Regarding the underlying mechanism between weight change and IR development and remission, though not fully understood, adipose tissue is increasingly recognized as an active endocrine organ by releasing adipocytokines [34], of which some have important roles in the pathogenesis of IR [34]–[36]. Increased fat mass leads to the dysregulation of adipose tissue functions, including oversecretion of deleterious adipokines and hyposecretion of beneficial ones, such as adiponectin [37]. With weight loss or gain result in changes in circulating levels of adipocytokines [13], [38]–[42], which can influence insulin sensitivity.

There were several limitations in the study. Firstly, for estimation of HOMA-IR, we used a single measurement at each visit. In practice, a single sample is often taken and is acknowledged to be adequate for assessing IR at the population level [18]. If the misclassification of IR using single measurement were not associated with either weight status or weight change, this would bias results towards the null, possibly leading to an underestimate of the association. Secondly, we were unable to obtain dietary information as a possible confounder even though IR or weight status can be affected by dietary habits [43]. Lastly, findings from this study of apparently healthy Korean men may not be generalizable to other ethnic populations or to women. However, our study has several strengths. We were able to perform all analyses based on measured values of weight, blood glucose and insulin when taking into account other potential confounders. A large sample size made it possible to show a significant association between weight change and IR development and remission in various subgroups. Weight gain in normal-weight individuals, was related to increased IR incidence and decreased remission of IR.

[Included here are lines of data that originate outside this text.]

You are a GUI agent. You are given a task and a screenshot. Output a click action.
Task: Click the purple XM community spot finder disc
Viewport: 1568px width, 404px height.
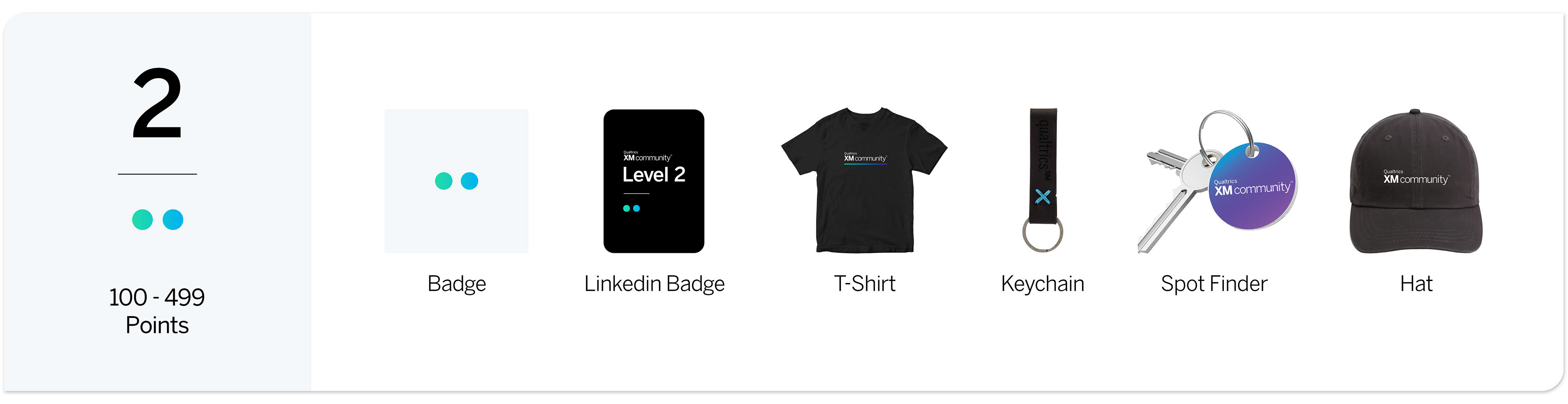click(1253, 186)
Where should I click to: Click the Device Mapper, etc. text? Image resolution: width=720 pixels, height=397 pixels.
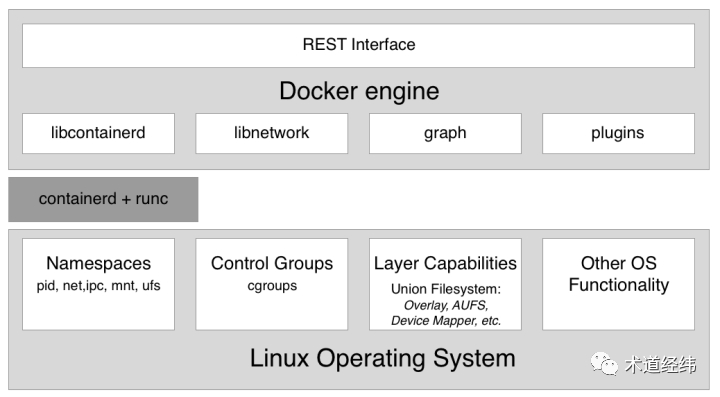[x=446, y=320]
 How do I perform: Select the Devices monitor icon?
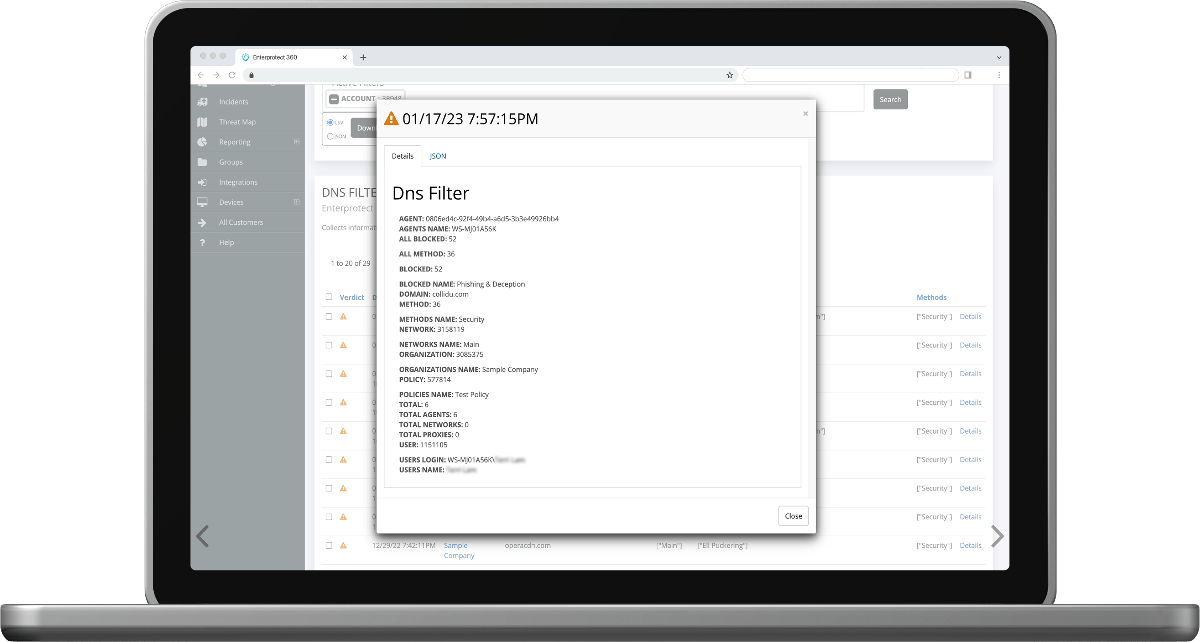pyautogui.click(x=204, y=202)
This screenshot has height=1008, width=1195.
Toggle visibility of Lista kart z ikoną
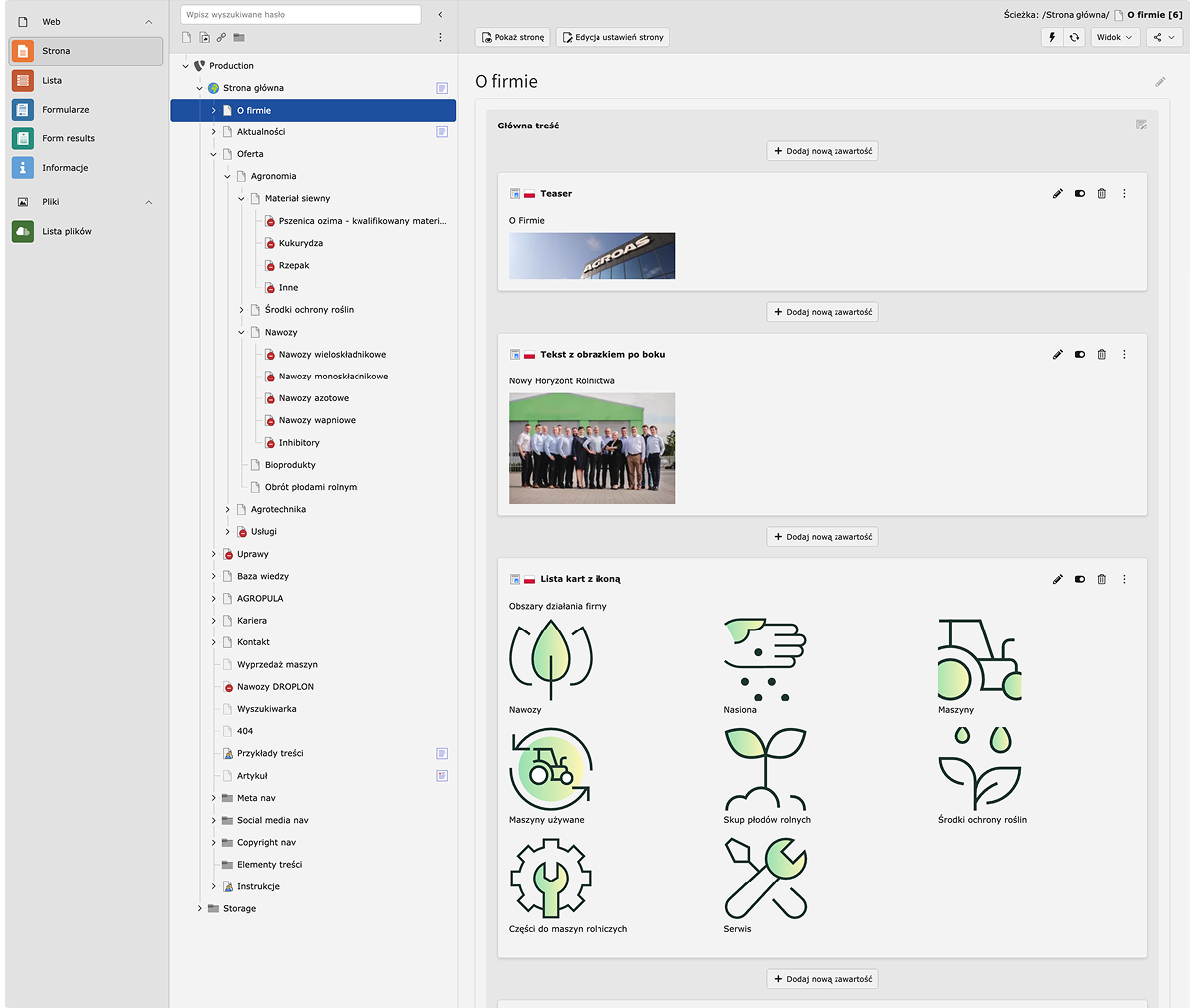click(1079, 579)
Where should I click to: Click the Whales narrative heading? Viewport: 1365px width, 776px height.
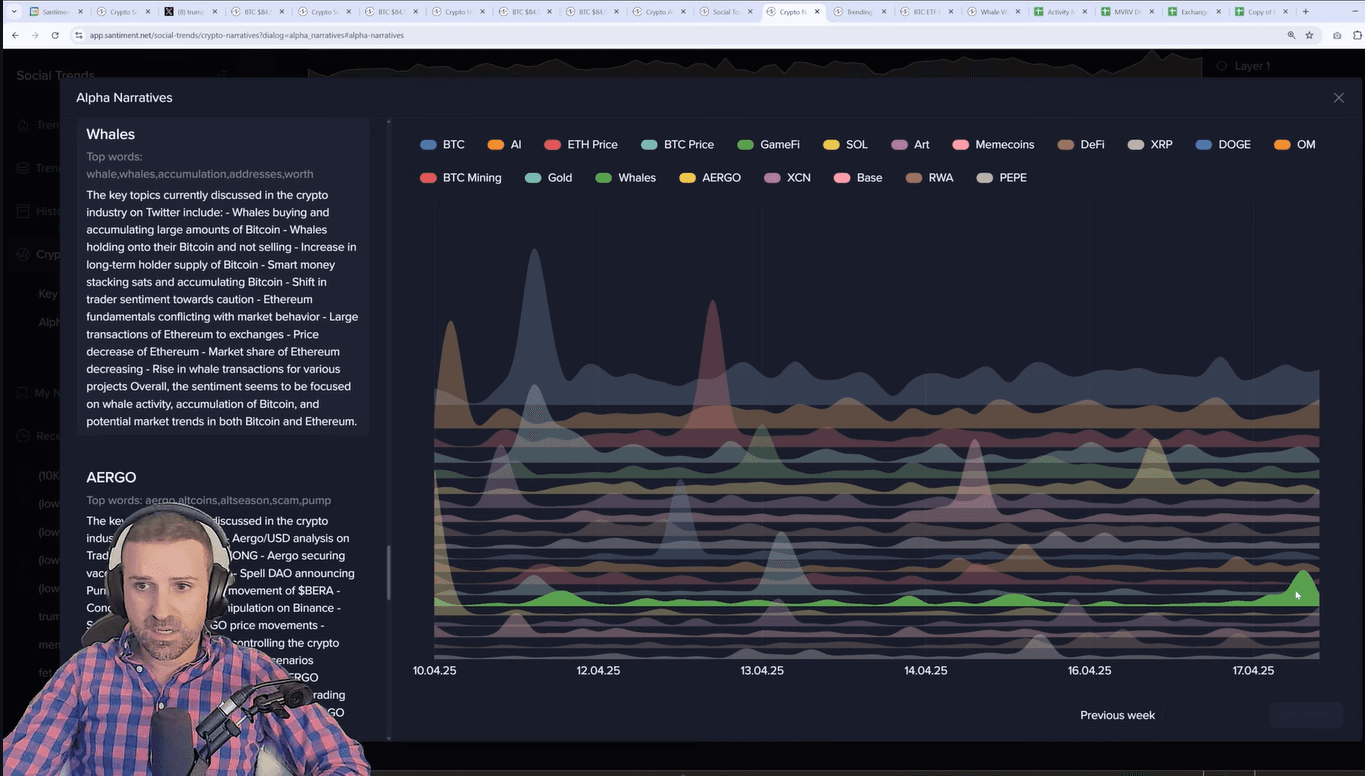pos(110,134)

In conclusion, weight gain during adulthood adversely affected both the incidence and remission of IR regardless of baseline BMI status. Therefore, strategies to prevent weight gain should be directed to the whole spectrum of non-obese to obese men, expecting to contribute to reduce IR and its associated consequences.

Supporting Information

Table S1

The development of insulin resistance (IR) and the remission of IR using HOMA1-IR according to baseline body mass index category.

(DOCX)

Table S2

The development of insulin resistance (IR) and the remission of IR using HOMA1-IR according to weight change (kg) over 1.8 years, between visit 1 and visit 2.

(DOC)

Funding Statement

The authors declare that they have no current external funding sources for this study.